A maldição da filosofia é que nos acontece o que não acontece aos matemáticos, aos biólogos ou aos físicos — nem sequer aos historiadores. A maldição não é sequer muitas pessoas pensarem que as suas ideias intuitivas e sem quaisquer conhecimentos bibliográficos são tão boas como as de um especialista na área. A verdadeira maldição é outra: é que nem estão interessadas em estudar. Não digo tirar um curso de filosofia, apesar de isso ser uma excelente ideia — e não vejo por que razão não há mais pessoas a fazê-lo, mesmo depois de terem a sua vida formada. Refiro-me a uma coisa mais modesta, que é o que eu faço com a ciência: leio livros de divulgação, e leio os cientistas com atenção. E não me ocorre supor que sei tanto de matemática como um matemático ou que sei tanta biologia como um biólogo.
A maldição talvez tenha uma razão de ser: a ilusão dos resultados. Quem resiste a estudar filosofia apesar de insistir em falar de problemas filosóficos talvez tenha uma concepção errada de estudo. Para essa pessoa faz sentido estudar física porque em física há resultados, e estudar é dominar esses resultados: passar a dominar o conhecimento sólido, estabelecido, seguro. Como em filosofia não há praticamente resultados, mas sim problemas em aberto, não vale a pena estudar filosofia e uma opinião de café vale tanto quanto a minha.

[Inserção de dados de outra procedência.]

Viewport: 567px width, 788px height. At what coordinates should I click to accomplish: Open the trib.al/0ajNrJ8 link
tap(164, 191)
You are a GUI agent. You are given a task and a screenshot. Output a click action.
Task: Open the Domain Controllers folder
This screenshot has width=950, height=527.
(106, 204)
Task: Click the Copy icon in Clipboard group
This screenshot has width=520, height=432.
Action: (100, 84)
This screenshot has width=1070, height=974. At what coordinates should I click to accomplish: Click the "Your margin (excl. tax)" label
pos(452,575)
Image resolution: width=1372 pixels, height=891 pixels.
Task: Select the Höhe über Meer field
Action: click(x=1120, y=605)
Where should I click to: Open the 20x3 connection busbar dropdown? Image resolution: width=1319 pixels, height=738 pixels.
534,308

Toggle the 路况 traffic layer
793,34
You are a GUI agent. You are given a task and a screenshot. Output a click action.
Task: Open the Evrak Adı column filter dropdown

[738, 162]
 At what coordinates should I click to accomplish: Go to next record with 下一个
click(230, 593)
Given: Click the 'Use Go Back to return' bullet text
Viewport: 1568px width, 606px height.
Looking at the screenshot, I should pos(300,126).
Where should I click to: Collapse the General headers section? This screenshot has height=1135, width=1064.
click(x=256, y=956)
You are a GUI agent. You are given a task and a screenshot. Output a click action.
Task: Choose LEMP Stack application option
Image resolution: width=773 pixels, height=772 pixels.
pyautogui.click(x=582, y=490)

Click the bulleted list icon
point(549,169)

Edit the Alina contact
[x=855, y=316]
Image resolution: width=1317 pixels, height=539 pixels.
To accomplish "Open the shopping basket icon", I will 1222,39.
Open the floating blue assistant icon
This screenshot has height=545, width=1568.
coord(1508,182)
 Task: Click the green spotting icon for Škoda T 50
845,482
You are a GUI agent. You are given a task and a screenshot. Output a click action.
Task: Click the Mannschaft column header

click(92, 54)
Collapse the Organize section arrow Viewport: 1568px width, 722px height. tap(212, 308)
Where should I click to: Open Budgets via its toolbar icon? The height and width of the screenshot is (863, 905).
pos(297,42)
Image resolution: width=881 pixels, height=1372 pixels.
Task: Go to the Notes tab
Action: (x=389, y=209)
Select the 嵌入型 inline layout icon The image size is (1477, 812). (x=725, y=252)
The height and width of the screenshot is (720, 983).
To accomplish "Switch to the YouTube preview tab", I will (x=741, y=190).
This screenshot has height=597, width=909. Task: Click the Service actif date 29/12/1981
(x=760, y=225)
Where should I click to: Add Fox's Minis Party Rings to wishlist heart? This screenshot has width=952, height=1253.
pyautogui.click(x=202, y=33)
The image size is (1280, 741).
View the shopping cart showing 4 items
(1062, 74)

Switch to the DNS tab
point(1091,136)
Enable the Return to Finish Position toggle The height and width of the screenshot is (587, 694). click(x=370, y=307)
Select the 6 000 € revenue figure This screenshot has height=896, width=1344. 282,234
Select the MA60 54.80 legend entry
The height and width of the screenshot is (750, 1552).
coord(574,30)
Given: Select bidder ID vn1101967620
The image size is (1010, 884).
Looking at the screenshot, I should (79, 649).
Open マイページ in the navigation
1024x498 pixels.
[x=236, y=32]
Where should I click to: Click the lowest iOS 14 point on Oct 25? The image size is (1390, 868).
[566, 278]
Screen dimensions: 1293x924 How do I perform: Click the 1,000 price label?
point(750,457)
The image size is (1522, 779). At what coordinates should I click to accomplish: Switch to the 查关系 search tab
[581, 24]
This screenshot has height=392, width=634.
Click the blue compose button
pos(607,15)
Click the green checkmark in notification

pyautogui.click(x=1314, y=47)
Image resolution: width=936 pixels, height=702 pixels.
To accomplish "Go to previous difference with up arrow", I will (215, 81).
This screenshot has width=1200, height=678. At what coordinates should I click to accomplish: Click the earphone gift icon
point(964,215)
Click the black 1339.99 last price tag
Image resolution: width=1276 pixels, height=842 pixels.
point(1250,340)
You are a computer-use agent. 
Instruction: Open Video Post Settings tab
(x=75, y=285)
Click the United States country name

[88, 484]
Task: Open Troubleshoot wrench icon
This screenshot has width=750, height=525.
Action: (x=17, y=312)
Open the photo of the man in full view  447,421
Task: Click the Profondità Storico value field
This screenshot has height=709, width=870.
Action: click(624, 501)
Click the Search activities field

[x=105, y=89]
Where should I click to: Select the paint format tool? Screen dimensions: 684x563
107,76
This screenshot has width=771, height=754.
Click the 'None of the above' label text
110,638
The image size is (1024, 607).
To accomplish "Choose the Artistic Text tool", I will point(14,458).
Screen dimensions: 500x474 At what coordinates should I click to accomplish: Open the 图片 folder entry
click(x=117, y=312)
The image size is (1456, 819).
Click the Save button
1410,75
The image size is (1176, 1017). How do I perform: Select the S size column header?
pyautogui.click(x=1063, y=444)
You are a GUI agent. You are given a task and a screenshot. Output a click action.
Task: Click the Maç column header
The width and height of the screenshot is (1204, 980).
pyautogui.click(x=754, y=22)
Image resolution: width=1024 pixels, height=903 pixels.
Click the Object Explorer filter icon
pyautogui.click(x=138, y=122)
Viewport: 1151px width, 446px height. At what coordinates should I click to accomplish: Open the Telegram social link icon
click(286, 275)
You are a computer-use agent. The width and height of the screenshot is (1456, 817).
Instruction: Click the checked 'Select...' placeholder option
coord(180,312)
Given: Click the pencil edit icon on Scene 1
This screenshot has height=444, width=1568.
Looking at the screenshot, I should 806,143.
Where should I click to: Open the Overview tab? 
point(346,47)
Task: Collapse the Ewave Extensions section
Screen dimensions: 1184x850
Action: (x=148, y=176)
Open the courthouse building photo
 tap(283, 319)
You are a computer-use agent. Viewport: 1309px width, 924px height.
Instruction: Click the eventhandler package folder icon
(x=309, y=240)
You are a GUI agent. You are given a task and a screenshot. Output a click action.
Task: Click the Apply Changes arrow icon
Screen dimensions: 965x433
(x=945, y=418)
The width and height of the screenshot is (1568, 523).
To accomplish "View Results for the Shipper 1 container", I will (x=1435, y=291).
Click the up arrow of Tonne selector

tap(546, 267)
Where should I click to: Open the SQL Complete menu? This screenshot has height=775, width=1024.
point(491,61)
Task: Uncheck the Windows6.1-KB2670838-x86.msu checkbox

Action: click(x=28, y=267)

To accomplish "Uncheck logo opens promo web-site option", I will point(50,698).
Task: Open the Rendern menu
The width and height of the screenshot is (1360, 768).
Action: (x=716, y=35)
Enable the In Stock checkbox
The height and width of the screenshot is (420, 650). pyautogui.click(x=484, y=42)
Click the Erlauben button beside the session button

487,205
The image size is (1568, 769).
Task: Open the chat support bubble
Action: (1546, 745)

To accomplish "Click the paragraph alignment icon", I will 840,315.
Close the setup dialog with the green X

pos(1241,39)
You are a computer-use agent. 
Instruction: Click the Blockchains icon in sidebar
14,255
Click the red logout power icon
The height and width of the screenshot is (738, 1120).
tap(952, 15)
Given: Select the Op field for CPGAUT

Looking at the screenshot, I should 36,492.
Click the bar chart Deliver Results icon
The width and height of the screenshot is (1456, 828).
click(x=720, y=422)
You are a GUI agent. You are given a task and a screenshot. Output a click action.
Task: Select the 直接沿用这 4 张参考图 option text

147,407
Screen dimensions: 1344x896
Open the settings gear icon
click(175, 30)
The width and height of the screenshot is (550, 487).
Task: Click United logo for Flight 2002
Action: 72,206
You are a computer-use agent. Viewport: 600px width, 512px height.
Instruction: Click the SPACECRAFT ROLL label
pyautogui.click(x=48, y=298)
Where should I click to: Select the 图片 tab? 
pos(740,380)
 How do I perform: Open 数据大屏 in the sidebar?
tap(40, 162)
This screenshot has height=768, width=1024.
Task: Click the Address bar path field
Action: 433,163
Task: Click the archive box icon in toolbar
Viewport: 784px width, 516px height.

O erro disto devia ser evidente. Um detective pode aprender muito sobre um crime investigando activamente, ainda que acabe por não conseguir descobrir o culpado. Mas aprende imenso na investigação. Claro, a investigação não lhe permitiu responder "Foi o Zé que roubou a hortaliça!", mas saberá muito mais do que o investigador preguiçoso que, porque tem a convicção de que ninguém pode realmente saber quem foi, se limitou a ir para o café espalhar preconceitos mal pensados e pior informados sobre quem terá roubado o diabo da hortaliça.